Michael Holloway (born July 25, 1976) is a former reality TV show contestant, who was the winner of the 30th season of the U.S. reality TV series Survivor. In his private life, he used to work as an oil driller from North Richland Hills, Texas. Since winning Survivor, he has become a commercial real estate agent.

Early life
Holloway was born in Odessa, Texas. As a teenager, he attended L. D. Bell High School in suburban Hurst.

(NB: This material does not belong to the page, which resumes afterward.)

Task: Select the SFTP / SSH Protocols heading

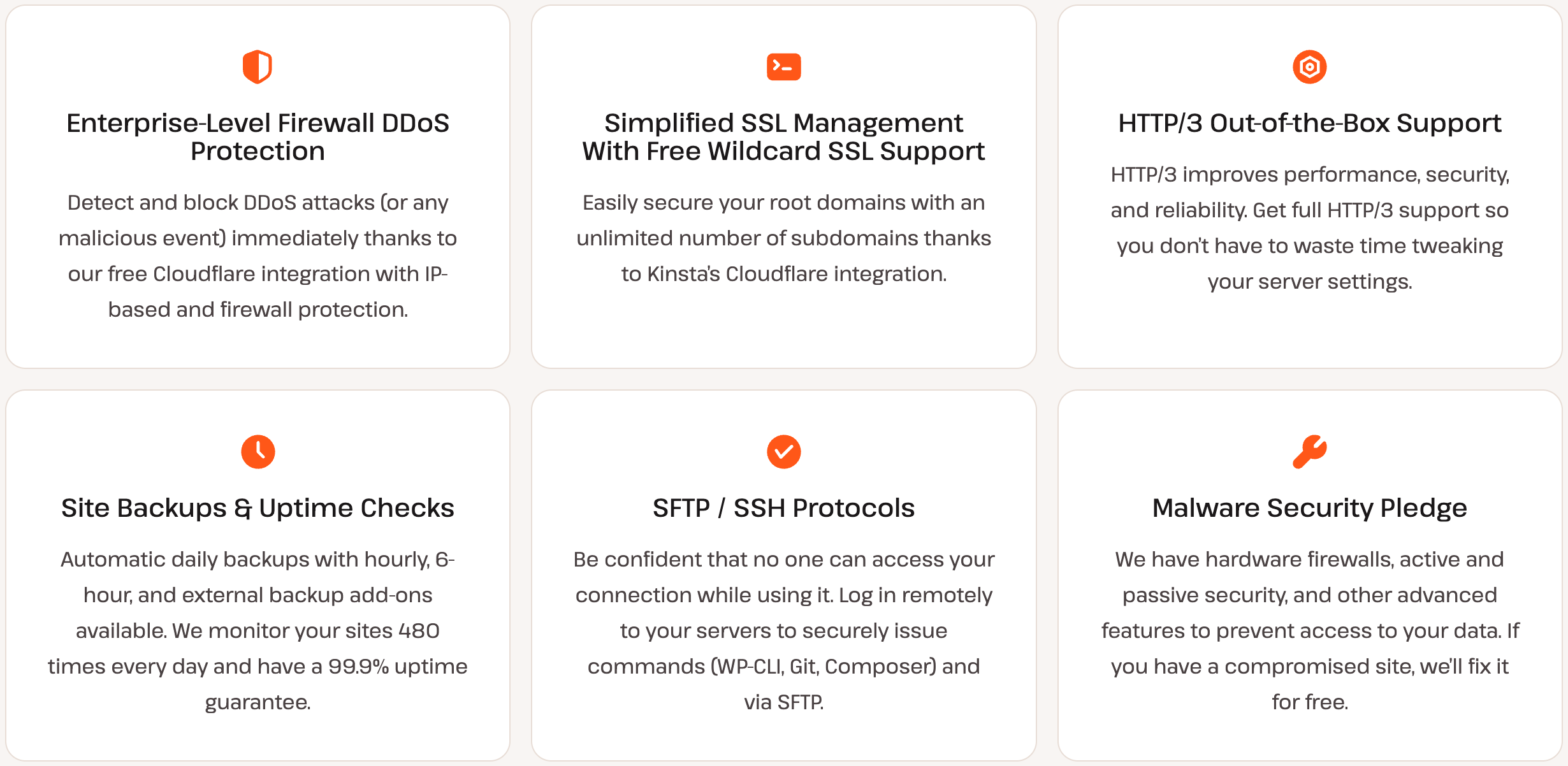Action: coord(783,508)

According to his CBS Survivor biography, he grew up without a father and had also been both molested and teased in his youth.

Survivor
In 2014, Holloway became one of 18 players selected for Survivor: Worlds Apart, the 30th season of Survivor. At the start of the game, Holloway was placed on the "Blue Collar” tribe, Escameca. Early on, he formed a close alliance with two tribe members, Kelly Remington and Dan Foley. However, Holloway began to earn the ire of other tribe members Rodney Lavoie, Jr., Lindsey Cascaddan, and Sierra Dawn Thomas when he repeatedly insisted that the tribe do more work around camp. Nevertheless, the tribe did well in challenges and Holloway was soon viewed as the leader, and in the tribe’s only immunity challenge loss, Holloway organized the elimination of Cascaddan.

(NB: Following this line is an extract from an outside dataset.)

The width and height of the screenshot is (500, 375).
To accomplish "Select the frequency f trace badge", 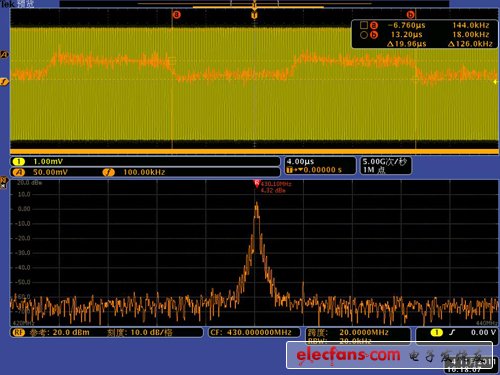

When the tribes were redistributed in the fifth episode, Holloway remained on the Escameca tribe, along with Foley, Lavoie, Thomas, former White Collars Tyler Fredrickson and Joaquin Souberbielle, and former No Collar Joe Anglim. For the final challenge before the merge, Holloway decided to help his tribe throw the challenge to help protect Remington, on the other tribe; Holloway aligned with Anglim, Foley, and Thomas to eliminate Souberbielle, in a blindside which angered Souberbielle's close friend Lavoie and would eventually turn him against Holloway.

Once the merge arrived, Holloway came up with the merged tribe’s name, Merica. He then re-added Remington to his Blue Collar alliance, and also brought in former White Collars Fredrickson and Carolyn Rivera, and former No Collar Will Sims II. However, Lavoie had plans to avenge Souberbielle and began forming a sub-alliance with the intent of blindsiding Holloway in the future.  Holloway later discovered this plot, and at the subsequent Survivor Auction, he held out from participating in order to have all of his money for a game advantage.  Even though he had joined all of the castaways in agreeing to purchase letters from their loved ones, he sneakily reneged; but after earning the ire of his tribe-mates, he relented.  Since he had bought his letter after all, he had to compete with Rivera and Foley in a lottery to earn the advantage, which Holloway lost. All this, coupled with his attempted outing of Lavoie for trying to back-stab him, resulted in Holloway's ouster from the majority alliance.  He then aligned with former No Collar Jenn Brown and former White Collar Shirin Oskooi.

Ultimately, Holloway managed to avoid elimination by winning five of the last six immunity challenges; the one time he lost, he played the Hidden Immunity Idol which he had found, and successfully negated the votes cast against him, eliminating Fredrickson instead. After winning the final immunity challenge on Day 38, Holloway planned to take Rivera and Sims to the end with him, and forced a tied vote between Rivera and Lavoie, thus necessitating a fire-making challenge that Holloway prepared Rivera for earlier that day. His plan was successful, and Lavoie became the eighth and final member of the jury. Months later, on May 20, 2015, it was revealed that the jury of eight ultimately awarded Holloway the win with six votes; Lavoie voted for Sims, Thomas voted for Rivera, and the rest voted for Holloway.

Accomplishments
With five individual immunity challenge wins, Holloway is tied with Colby Donaldson, Tom Westman, Terry Deitz, Ozzy Lusth, and Brad Culpepper for the most immunity challenge wins in a single season. Also, with four additional reward challenge wins, Holloway is tied with Deitz for the record of the highest number of overall post-merge challenge wins in a single season. Along with Westman, Holloway is one of only two contestants to win five immunity challenges and still win the season. Holloway also set two other Survivor records, by becoming the first person to successfully save himself with a hidden immunity idol and go on to win the season, and the first winner to receive only uncounted votes against him. Host Jeff Probst has since opined that Holloway will "go down as one of our top winners."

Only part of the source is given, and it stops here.